• [INSTRUCTIONS FOR THE TASK]:
Look below for the line holding "The image size is (876, 1932)." and the line holding "The height and width of the screenshot is (466, 600).". Transcribe exactly those lines and all lines between them, nothing more.

START RECORDS

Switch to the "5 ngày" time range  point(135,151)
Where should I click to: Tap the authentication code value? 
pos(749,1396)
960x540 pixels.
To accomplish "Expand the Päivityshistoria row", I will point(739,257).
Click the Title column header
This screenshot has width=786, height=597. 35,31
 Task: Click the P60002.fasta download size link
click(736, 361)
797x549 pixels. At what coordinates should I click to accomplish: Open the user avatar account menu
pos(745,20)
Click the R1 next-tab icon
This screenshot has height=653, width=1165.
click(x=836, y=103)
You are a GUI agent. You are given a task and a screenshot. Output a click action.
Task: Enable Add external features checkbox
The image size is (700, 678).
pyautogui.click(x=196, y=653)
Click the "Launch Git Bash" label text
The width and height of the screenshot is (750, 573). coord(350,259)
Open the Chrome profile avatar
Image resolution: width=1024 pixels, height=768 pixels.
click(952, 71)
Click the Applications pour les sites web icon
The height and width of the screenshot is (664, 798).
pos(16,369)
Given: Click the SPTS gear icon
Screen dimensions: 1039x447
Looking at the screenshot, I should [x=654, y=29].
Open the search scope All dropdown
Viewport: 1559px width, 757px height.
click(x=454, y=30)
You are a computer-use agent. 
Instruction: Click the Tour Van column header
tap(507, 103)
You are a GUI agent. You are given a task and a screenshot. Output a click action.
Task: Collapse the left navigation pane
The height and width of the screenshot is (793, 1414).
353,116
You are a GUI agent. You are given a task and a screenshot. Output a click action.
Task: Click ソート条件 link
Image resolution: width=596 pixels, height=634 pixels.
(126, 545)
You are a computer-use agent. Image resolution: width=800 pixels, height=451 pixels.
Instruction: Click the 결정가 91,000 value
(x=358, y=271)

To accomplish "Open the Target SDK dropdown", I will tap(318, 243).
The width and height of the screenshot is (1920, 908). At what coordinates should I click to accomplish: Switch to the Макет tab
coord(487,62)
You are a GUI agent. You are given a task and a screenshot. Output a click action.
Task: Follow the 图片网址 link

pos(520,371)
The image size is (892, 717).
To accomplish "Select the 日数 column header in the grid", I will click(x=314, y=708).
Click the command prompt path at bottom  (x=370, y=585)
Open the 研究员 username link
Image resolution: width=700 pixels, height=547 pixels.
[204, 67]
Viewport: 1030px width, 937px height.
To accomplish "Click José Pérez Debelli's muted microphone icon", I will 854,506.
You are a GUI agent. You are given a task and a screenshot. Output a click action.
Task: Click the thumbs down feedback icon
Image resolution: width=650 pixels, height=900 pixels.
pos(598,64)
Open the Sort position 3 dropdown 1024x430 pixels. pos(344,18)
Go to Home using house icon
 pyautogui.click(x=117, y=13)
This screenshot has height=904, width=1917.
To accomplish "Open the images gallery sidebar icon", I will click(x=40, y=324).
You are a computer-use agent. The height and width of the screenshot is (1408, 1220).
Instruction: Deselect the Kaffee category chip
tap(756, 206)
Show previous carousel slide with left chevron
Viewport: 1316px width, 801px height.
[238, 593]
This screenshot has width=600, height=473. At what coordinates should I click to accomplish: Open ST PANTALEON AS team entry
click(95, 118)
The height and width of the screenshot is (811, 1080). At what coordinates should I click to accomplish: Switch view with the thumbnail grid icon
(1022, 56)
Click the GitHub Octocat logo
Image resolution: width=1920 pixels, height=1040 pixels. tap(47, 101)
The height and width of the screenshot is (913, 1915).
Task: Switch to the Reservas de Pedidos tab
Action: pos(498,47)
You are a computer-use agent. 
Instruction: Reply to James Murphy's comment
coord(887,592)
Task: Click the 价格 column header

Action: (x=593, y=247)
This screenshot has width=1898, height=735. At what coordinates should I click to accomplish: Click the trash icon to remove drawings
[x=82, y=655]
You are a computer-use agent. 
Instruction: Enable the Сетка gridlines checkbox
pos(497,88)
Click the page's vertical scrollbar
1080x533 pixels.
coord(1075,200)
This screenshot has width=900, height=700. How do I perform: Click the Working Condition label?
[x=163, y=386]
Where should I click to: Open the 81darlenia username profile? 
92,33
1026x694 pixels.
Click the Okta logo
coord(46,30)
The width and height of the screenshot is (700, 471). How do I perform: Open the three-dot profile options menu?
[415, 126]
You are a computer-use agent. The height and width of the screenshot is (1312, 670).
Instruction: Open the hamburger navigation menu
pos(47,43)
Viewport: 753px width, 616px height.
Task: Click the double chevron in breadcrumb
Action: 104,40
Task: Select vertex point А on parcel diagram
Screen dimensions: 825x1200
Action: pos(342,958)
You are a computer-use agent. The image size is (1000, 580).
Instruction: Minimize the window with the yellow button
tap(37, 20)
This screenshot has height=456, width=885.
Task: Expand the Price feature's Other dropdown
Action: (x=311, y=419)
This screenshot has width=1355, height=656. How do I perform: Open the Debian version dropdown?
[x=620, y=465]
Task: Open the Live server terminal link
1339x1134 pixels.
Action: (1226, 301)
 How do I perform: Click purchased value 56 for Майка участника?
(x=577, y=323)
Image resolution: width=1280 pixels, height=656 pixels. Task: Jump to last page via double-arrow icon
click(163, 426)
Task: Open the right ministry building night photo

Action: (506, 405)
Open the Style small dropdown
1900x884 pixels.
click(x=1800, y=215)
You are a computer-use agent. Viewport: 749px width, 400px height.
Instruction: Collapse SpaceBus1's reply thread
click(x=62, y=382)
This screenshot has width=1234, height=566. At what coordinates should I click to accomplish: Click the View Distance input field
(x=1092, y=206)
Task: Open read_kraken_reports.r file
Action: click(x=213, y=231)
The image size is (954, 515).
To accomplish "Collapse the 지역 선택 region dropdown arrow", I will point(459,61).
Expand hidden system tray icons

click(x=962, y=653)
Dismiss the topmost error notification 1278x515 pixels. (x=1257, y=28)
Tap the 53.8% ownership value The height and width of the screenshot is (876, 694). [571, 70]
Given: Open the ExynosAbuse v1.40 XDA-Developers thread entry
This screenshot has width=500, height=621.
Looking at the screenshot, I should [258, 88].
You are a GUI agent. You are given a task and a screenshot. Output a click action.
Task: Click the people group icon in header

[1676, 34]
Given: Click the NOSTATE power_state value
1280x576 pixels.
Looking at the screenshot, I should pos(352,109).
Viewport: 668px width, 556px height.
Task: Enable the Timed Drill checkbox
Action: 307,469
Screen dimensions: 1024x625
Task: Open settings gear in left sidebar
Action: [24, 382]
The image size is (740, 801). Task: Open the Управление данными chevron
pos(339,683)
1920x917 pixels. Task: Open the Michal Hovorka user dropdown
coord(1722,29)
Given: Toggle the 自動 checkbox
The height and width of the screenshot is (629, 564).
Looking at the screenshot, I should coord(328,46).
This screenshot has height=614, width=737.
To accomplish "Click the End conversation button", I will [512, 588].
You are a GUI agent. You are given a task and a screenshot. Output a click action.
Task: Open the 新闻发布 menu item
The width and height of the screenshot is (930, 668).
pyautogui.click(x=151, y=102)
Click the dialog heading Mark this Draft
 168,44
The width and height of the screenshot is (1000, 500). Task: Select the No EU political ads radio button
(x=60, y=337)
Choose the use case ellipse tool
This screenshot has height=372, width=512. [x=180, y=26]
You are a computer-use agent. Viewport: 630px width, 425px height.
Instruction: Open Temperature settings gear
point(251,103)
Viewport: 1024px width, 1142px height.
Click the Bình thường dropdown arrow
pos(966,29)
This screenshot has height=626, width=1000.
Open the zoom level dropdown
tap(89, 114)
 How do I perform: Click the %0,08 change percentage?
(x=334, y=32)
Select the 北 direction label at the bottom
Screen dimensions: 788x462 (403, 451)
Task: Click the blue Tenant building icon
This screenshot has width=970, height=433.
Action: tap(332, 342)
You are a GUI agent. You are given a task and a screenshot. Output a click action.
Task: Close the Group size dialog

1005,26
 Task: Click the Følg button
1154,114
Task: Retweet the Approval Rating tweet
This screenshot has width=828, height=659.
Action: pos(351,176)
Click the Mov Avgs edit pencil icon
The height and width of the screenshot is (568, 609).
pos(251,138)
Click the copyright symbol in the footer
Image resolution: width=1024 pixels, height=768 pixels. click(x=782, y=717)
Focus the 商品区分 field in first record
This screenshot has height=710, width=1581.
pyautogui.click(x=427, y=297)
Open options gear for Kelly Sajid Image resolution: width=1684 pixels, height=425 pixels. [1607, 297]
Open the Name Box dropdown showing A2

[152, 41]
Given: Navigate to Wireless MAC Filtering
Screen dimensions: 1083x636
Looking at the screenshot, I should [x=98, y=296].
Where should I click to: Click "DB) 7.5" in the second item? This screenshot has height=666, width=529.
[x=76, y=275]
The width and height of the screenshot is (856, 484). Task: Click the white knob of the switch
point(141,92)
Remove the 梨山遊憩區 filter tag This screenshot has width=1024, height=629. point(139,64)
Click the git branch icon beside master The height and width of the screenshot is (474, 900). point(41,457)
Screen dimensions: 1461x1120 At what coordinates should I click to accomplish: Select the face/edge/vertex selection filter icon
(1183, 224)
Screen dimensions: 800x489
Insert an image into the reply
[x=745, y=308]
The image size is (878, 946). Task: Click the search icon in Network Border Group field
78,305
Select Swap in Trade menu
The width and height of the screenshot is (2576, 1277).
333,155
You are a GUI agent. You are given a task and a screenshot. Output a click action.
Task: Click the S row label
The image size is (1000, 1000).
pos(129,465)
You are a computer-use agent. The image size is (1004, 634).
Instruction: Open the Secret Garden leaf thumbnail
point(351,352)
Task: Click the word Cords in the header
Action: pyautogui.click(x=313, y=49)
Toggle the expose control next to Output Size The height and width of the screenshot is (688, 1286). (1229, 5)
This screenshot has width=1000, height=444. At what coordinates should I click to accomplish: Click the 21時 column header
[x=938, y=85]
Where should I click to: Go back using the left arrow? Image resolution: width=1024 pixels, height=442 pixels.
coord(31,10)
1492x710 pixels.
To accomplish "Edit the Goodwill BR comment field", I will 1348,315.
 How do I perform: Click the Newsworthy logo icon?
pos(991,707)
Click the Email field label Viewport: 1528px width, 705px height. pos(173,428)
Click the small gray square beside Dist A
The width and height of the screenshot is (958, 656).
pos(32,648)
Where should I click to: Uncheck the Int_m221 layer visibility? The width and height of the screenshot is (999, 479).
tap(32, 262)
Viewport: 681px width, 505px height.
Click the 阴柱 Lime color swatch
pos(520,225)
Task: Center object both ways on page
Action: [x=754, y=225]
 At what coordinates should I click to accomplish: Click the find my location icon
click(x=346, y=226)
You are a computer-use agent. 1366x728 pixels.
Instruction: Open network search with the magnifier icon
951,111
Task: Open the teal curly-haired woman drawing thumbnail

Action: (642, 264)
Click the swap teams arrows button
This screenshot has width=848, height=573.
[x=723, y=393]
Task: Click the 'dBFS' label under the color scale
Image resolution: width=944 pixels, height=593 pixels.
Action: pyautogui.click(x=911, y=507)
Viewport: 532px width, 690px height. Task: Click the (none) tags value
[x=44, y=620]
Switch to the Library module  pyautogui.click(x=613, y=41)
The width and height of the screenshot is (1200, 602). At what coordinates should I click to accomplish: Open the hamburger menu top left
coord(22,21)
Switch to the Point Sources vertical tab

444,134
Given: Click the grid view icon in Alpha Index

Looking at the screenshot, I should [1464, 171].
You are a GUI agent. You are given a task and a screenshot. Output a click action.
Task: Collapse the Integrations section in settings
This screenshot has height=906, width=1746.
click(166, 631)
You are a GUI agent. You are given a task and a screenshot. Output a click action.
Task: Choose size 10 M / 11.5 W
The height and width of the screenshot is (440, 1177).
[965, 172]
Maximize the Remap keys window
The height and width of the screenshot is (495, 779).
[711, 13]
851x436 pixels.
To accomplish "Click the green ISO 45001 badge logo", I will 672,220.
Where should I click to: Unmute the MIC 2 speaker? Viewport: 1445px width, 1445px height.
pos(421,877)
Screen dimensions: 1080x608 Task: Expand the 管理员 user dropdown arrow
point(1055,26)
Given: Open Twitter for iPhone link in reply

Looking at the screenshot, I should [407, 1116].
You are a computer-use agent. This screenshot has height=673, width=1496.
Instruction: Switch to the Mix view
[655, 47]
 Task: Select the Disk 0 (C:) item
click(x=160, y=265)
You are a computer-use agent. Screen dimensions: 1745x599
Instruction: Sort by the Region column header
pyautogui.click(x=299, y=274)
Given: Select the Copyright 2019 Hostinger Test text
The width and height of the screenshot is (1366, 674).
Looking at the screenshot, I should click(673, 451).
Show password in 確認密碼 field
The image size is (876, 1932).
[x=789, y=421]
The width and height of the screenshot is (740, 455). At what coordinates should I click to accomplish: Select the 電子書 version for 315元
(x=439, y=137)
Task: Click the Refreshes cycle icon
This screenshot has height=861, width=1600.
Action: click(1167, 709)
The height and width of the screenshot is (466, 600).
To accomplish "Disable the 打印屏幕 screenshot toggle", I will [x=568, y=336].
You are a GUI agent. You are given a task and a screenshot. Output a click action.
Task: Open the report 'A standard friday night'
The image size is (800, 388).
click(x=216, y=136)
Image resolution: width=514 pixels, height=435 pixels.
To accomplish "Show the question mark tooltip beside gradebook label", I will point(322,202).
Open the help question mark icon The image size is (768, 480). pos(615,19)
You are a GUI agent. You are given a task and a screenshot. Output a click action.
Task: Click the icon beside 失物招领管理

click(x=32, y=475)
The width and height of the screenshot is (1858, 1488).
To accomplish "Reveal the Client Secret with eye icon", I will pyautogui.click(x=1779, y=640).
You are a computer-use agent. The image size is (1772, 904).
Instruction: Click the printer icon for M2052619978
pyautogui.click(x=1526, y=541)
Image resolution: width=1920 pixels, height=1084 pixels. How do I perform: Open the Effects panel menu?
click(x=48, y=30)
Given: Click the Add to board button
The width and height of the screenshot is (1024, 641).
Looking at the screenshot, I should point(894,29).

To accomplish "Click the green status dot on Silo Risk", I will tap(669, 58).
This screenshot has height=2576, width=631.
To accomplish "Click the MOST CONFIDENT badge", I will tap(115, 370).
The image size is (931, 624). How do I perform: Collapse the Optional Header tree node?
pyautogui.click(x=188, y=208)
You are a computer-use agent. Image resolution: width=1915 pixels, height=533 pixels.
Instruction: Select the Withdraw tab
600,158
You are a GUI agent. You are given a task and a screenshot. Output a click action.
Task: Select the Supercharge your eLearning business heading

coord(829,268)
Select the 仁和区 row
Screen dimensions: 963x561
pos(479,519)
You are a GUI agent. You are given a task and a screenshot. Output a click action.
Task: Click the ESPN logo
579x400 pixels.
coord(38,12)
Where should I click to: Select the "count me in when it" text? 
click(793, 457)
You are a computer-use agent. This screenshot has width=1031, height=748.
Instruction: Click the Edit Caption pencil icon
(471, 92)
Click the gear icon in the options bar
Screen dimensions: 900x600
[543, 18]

END RECORDS

• [OUTPUT]:
The image size is (876, 1932).
[x=789, y=421]
The width and height of the screenshot is (740, 455). At what coordinates should I click to accomplish: Select the 電子書 version for 315元
(x=439, y=137)
Task: Click the Refreshes cycle icon
This screenshot has height=861, width=1600.
Action: click(1167, 709)
The height and width of the screenshot is (466, 600).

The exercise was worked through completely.